**INFORMATION PROVIDED:**
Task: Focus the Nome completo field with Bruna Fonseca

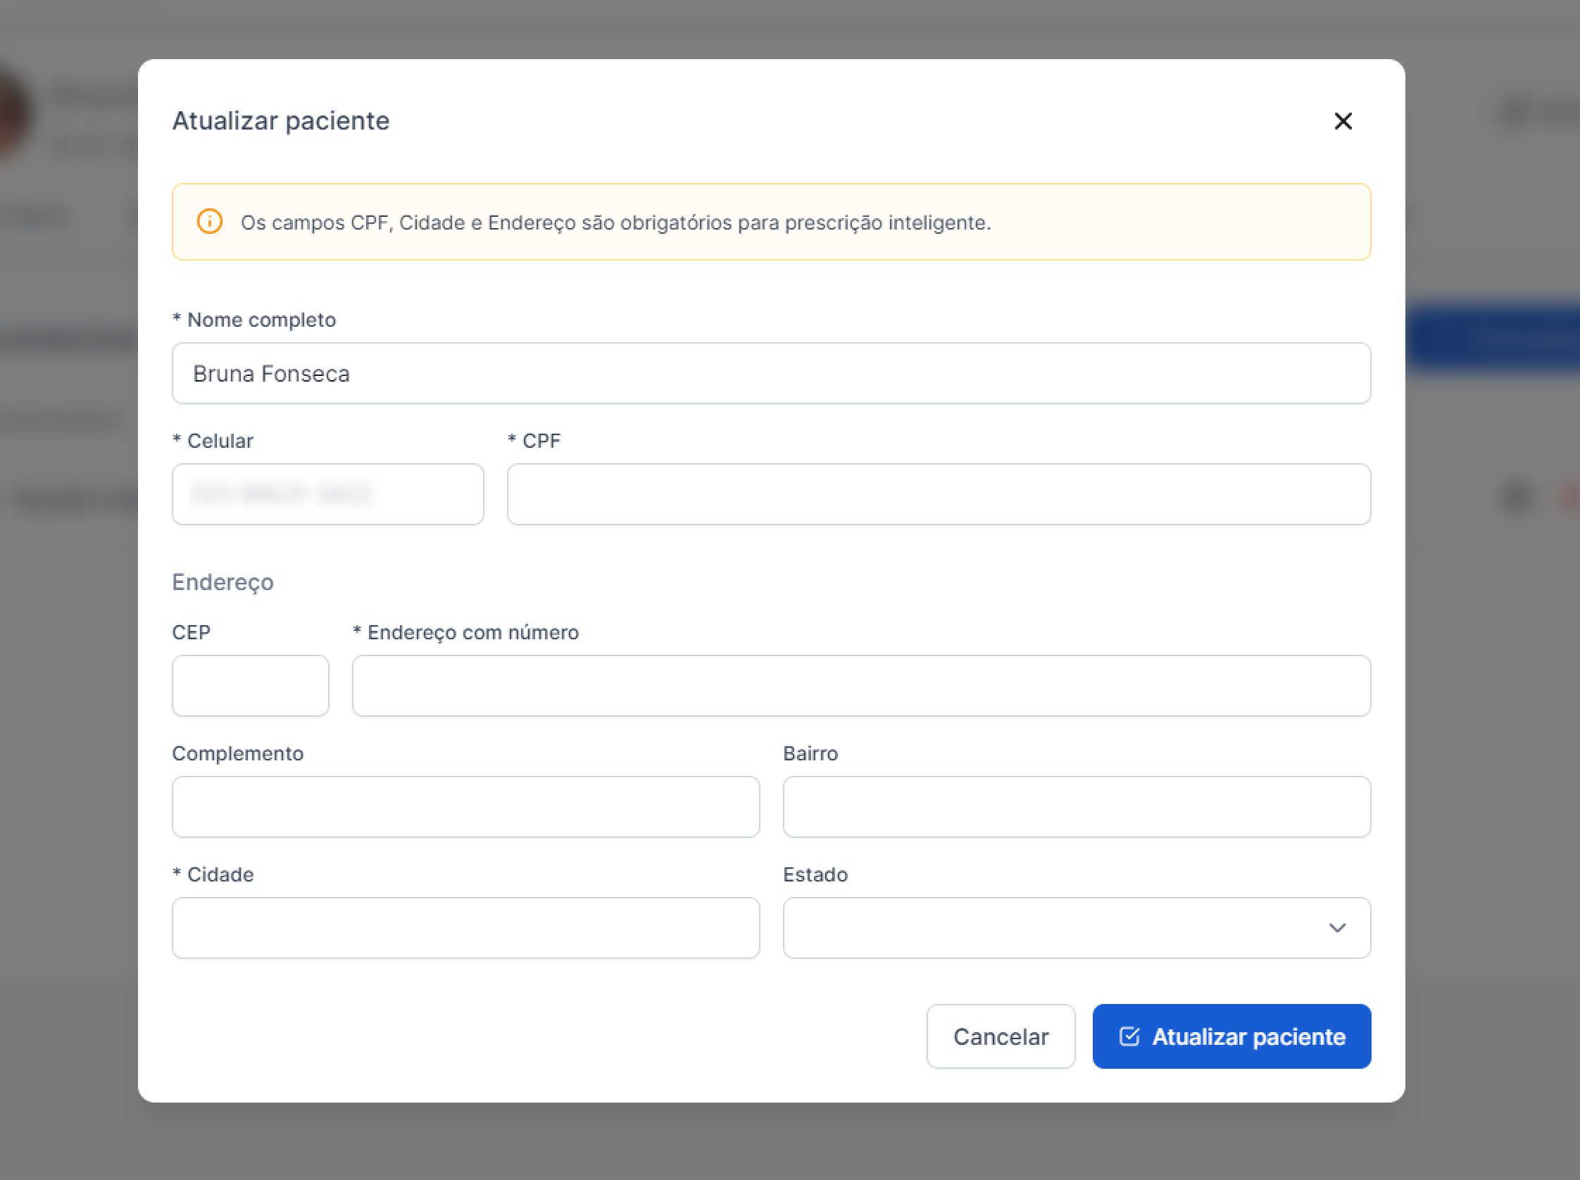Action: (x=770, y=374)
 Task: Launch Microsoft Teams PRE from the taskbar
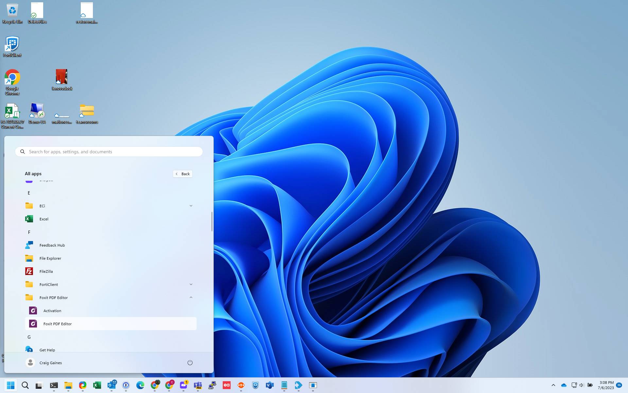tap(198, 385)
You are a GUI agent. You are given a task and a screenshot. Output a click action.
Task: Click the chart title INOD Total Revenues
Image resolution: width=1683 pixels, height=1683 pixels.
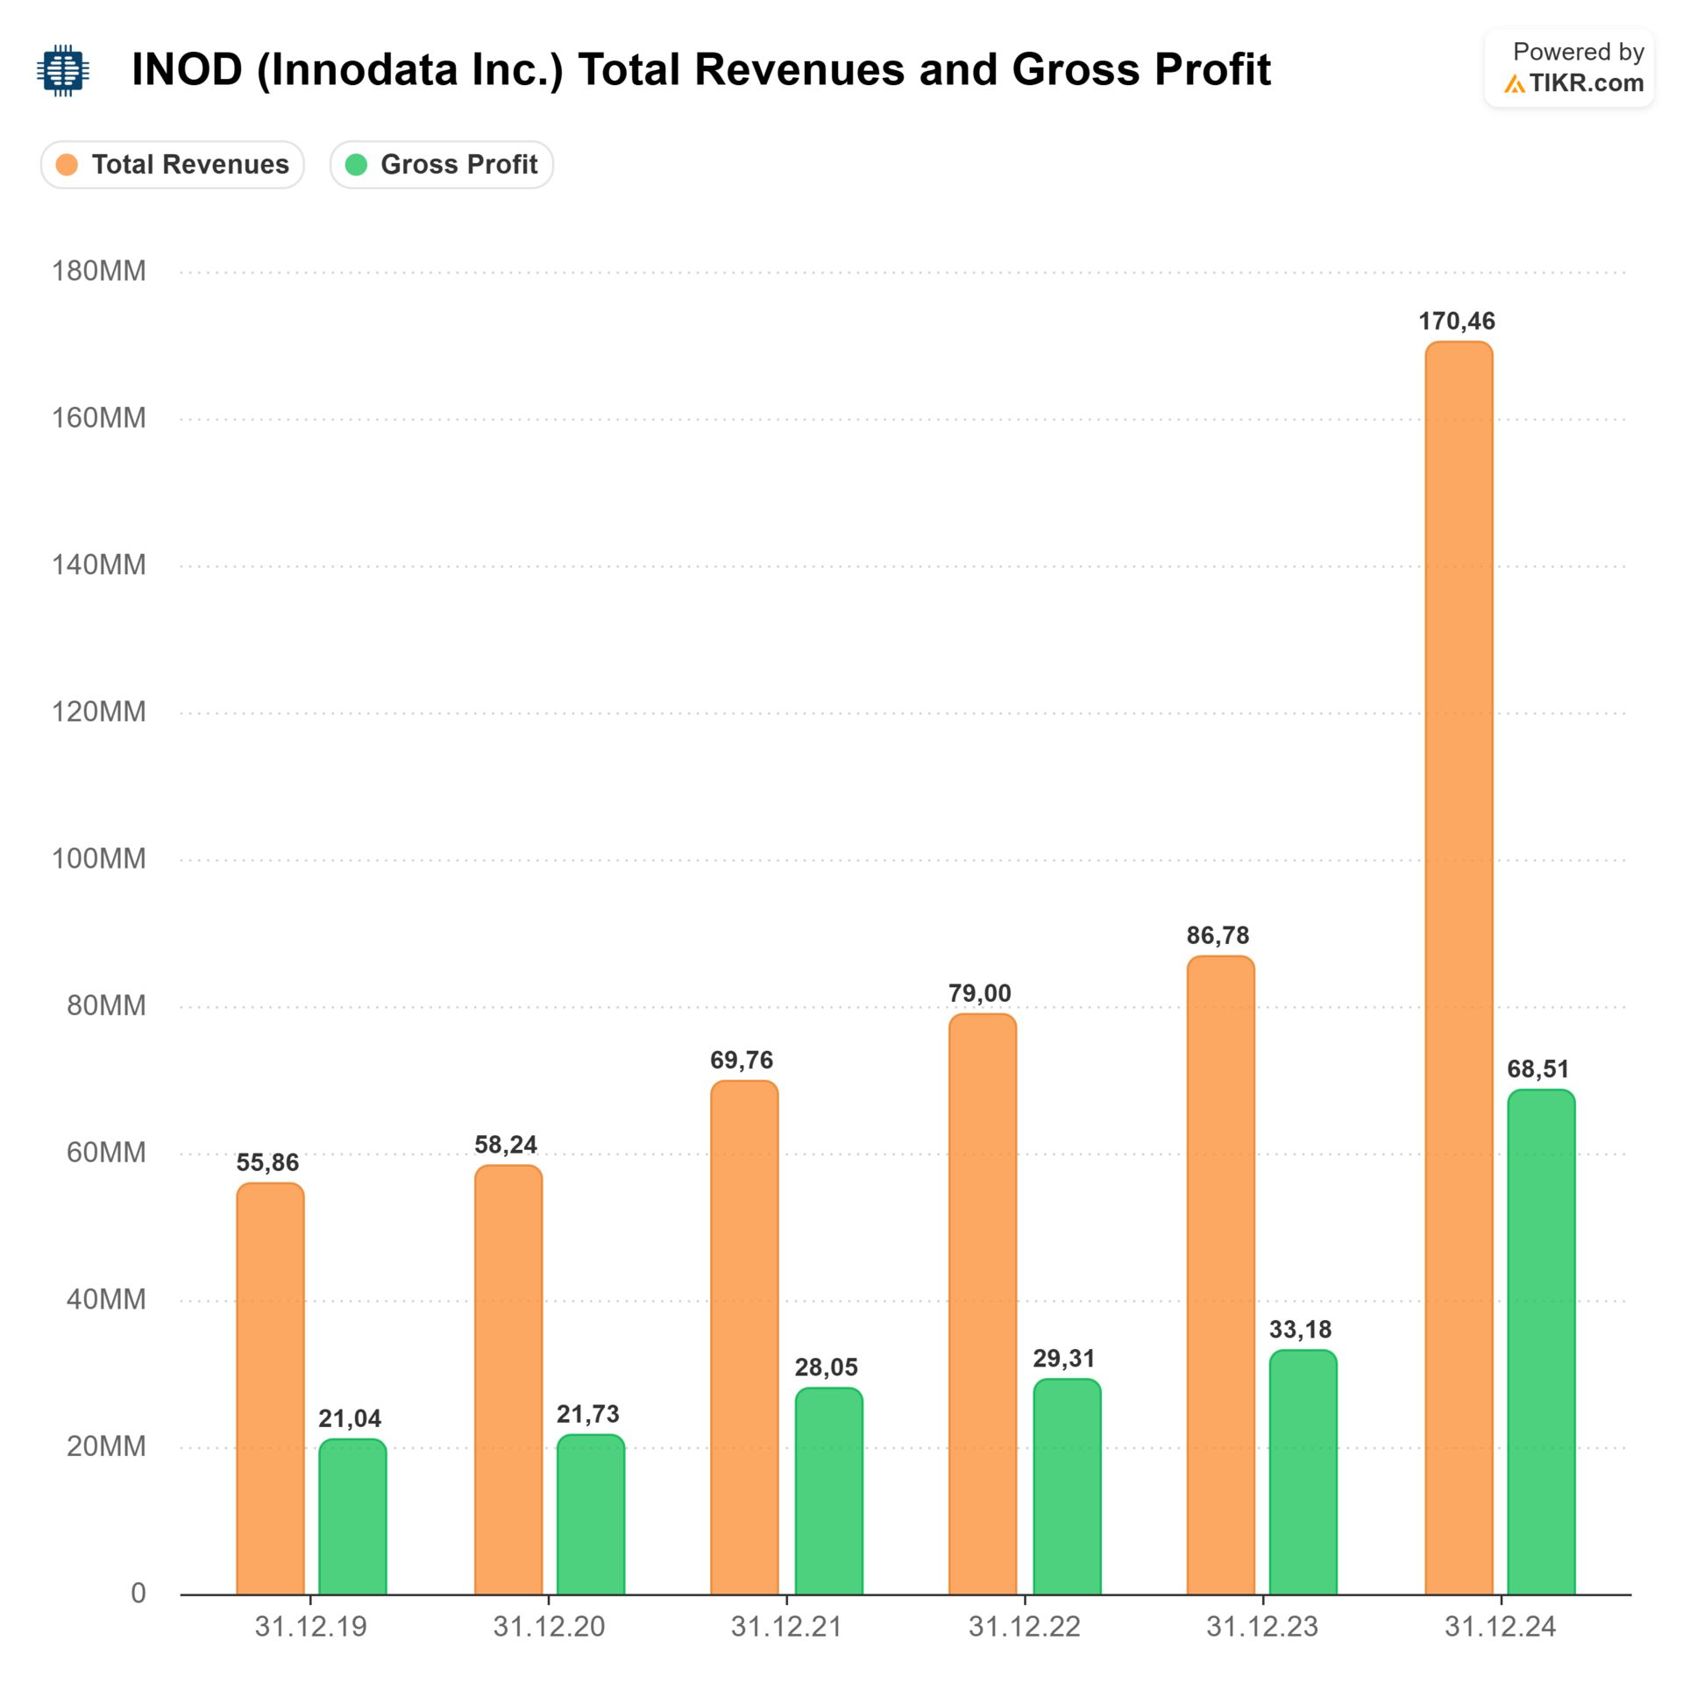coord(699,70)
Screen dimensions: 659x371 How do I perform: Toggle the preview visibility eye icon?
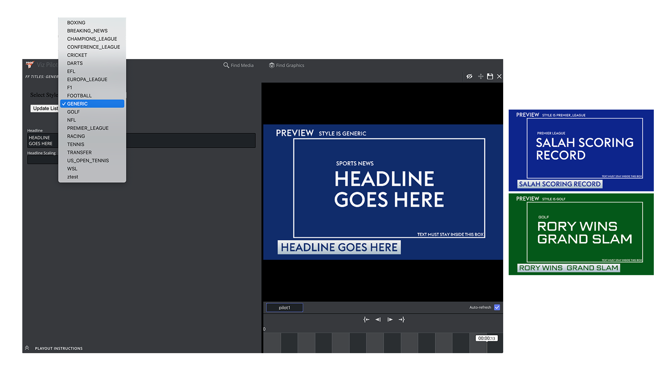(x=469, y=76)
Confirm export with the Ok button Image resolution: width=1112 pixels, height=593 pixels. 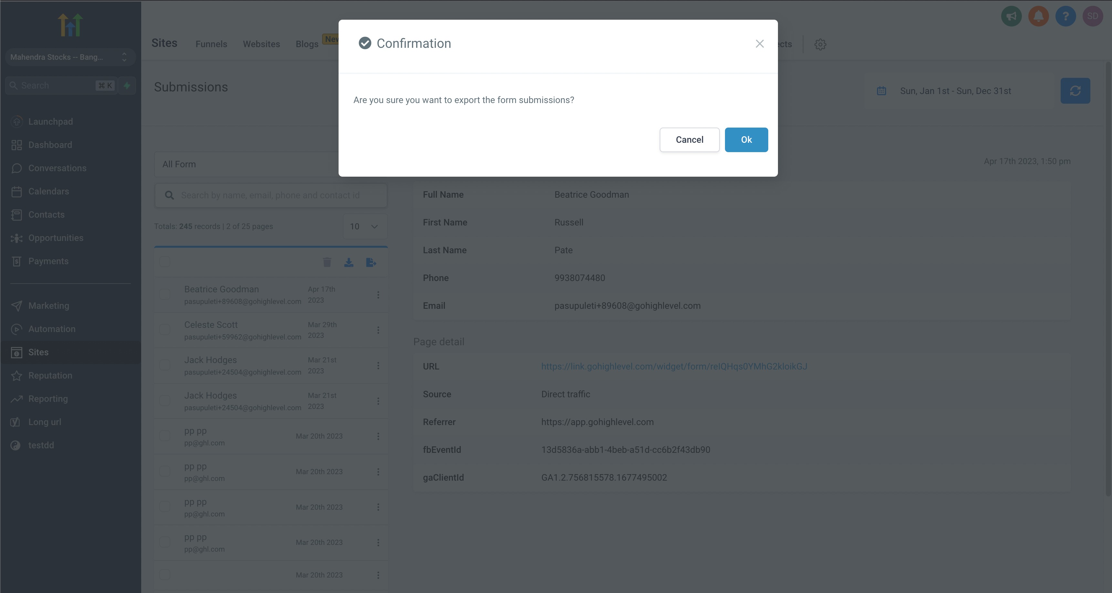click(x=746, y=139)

**WHAT TO DO:** Keeping both end lines, retype exactly the lines from the first line of the material through the line that contains "Task: Click the", but not the pictures.

**TASK SOLUTION:**
Task: Focus the Nome completo field with Bruna Fonseca

Action: (x=770, y=374)
 Task: Launch Microsoft Teams PRE from the taskbar
tap(198, 385)
You are a GUI agent. You are given a task and a screenshot. Output a click action.
Task: Click the chart title INOD Total Revenues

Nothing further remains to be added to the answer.